* _Required tasks_
- a) Reproduce word for word the portion of the report on homegrown terrorism starting with "The study found" and going on through "undertake this study?".
- b) Pick up the article on homegrown terrorism in the United States where it stops, and write the next part.

* _Text excerpt_

Report: ‘Surprising’ amount of Islamist terrorism in the US has been homegrown

A new report reveals that the Islamist terrorist threat comes significantly from within the United States, not just from without.

According to a study by the Henry Jackson Society of the 171 al-Qaida or al-Qaida-inspired terrorists who either committed acts of suicide terrorism in the U.S. or were convicted in U.S. civilian or military courts from 1997 to 2011, the majority were American citizens, and more than a third were born in the United States.

“One of the most surprising statistics was that 54% of terrorists were U.S. citizens,” Robin Simcox, a research fellow at the Henry Jackson Society and the author of the report, told The Daily Caller in an email.

“Moreover, 36% of all individuals were U.S. born, indicating that these were citizens who had grown up in the U.S. rather than having moved there later in life. Therefore, this statistic dispels the myth that the terrorist threat is primarily external.”

The Henry Jackson Society is a British-based think tank focused on foreign policy and national security issues.

Simcox believes his report dispels conventional wisdom about the terrorism threat.

“This report challenges the perception that a typical terrorist attack is plotted by Middle Eastern or Northern African operatives in far flung tribal towns of Saudi Arabia,” Simcox said. “It shows that, in fact, the majority of the terrorist threat is instead from U.S. nationals.”

The study found that terrorist “[o]ffenders were most likely to have been young men, aged between 20-24, college educated – and unlikely to be jobless,” Simcox explained.

“Offenders were also most likely to be U.S. citizens with some kind of American ancestry. They could reside in any region of the country – although New York was an especially popular location – and were likely linked to a Designated Terrorist Organization. 47% of offenders had received terrorist training, yet only 18% had gone on to receive combat experience.”

Read TheDC’s full interview with Simcox about the report below:

What compelled you to undertake this study?

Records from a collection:
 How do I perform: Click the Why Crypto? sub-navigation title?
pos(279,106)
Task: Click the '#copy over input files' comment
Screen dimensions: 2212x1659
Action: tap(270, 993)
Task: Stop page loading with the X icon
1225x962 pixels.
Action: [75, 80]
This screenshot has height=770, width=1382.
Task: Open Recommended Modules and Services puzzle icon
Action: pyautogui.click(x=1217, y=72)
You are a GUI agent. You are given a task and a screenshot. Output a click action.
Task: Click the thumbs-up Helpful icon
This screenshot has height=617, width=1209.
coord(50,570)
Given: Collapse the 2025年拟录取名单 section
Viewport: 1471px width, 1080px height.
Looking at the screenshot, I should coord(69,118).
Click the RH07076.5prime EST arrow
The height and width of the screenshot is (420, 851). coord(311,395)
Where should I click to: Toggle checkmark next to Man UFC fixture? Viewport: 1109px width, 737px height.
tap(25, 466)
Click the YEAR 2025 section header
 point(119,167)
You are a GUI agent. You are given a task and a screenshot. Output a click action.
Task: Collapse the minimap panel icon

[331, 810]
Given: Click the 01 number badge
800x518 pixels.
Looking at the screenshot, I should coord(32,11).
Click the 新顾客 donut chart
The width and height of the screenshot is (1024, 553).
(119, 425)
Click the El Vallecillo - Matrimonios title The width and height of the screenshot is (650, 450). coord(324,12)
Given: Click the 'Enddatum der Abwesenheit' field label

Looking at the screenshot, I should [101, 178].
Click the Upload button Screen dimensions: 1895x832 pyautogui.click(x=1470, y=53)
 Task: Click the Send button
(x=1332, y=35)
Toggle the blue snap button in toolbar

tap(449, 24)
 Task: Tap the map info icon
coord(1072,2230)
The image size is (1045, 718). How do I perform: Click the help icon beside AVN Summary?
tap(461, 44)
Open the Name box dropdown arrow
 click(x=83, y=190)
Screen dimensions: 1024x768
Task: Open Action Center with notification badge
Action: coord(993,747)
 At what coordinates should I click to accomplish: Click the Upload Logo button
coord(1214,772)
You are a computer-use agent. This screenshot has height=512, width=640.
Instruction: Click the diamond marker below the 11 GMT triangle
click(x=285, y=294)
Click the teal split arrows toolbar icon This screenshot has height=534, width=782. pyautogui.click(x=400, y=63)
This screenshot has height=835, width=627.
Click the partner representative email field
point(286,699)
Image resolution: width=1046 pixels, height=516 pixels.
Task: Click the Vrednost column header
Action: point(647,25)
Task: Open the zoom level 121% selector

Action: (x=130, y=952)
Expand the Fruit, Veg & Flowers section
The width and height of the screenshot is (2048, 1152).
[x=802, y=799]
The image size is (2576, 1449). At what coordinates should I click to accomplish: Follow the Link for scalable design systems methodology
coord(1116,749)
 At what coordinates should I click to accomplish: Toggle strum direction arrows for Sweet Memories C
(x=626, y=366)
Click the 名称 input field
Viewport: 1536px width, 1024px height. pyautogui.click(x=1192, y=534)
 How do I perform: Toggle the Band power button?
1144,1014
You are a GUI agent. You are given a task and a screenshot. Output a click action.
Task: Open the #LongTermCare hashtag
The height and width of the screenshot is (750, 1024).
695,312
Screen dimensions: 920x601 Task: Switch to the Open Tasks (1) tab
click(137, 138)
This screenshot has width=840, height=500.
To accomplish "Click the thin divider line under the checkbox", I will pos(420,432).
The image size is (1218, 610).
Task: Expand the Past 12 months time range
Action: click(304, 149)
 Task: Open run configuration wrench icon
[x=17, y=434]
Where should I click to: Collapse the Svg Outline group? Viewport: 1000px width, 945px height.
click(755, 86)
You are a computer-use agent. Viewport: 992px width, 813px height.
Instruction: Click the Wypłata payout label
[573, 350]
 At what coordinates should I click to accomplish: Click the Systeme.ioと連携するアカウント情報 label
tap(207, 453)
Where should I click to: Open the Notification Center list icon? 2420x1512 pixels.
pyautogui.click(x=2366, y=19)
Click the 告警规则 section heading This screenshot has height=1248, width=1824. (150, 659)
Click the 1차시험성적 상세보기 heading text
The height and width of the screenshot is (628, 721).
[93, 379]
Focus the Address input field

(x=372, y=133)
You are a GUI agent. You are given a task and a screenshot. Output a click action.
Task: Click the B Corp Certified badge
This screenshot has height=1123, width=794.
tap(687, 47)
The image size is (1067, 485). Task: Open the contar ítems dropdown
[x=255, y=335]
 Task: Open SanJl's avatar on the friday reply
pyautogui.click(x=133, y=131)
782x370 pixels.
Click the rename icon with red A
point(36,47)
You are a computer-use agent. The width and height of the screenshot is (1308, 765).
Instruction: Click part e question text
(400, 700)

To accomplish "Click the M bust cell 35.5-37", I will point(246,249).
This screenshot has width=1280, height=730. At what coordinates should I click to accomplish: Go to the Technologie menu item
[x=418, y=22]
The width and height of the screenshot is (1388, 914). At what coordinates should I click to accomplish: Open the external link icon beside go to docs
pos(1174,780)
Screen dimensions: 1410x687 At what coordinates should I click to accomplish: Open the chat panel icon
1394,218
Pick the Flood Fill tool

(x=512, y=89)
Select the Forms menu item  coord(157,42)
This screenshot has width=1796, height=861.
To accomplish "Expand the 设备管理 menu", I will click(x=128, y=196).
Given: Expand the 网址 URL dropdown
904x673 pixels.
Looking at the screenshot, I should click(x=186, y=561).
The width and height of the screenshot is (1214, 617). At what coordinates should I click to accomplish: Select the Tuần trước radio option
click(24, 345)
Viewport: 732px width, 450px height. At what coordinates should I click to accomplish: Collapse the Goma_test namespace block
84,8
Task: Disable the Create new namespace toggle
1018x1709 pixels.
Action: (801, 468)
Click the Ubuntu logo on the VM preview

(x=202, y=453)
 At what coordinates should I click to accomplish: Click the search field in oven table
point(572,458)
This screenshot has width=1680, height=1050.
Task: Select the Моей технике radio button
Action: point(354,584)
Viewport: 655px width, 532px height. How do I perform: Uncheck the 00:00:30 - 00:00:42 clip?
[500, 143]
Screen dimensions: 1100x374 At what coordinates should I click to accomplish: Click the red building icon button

* _Outputs for the tasks_
- a)
The study found that terrorist “[o]ffenders were most likely to have been young men, aged between 20-24, college educated – and unlikely to be jobless,” Simcox explained.

“Offenders were also most likely to be U.S. citizens with some kind of American ancestry. They could reside in any region of the country – although New York was an especially popular location – and were likely linked to a Designated Terrorist Organization. 47% of offenders had received terrorist training, yet only 18% had gone on to receive combat experience.”

Read TheDC’s full interview with Simcox about the report below:

What compelled you to undertake this study?

- b)
This is a report focused on America, but it has its roots in the U.K. experience. In the official review into the July 7, 2005, suicide bomb attacks in London, it was revealed that the government did not even have a list of individuals convicted for Islamism related terrorism offenses. Out of interest, we began to compile that list. Then, as we realized the size of the sample, we began to question: who were these people? Where did they live? What was their occupation? Were they educated? We tried to provide a statistical dataset on these individuals’ background and activities. The end results were two editions of “Islamist Terrorism: The British Connections.” The reports were heavily cited by the government in subsequent counterterrorism and counter-radicalization reviews and, with the U.S. response to such issues still at a stage where we felt comparable data could be useful, we turned our attention to the U.S. – looking very specifically at AQ and AQ inspired offenses. Therefore, we hope that “Al-Qaida in the United States” provides the cost complete and comprehensive analysis of AQ and AQ inspired offenses to date.

What is the range of al-Qaida related offenses the study examines, from most serious to least serious? Were all the 171 individuals studied actually connected to al-Qaida in some tangible way?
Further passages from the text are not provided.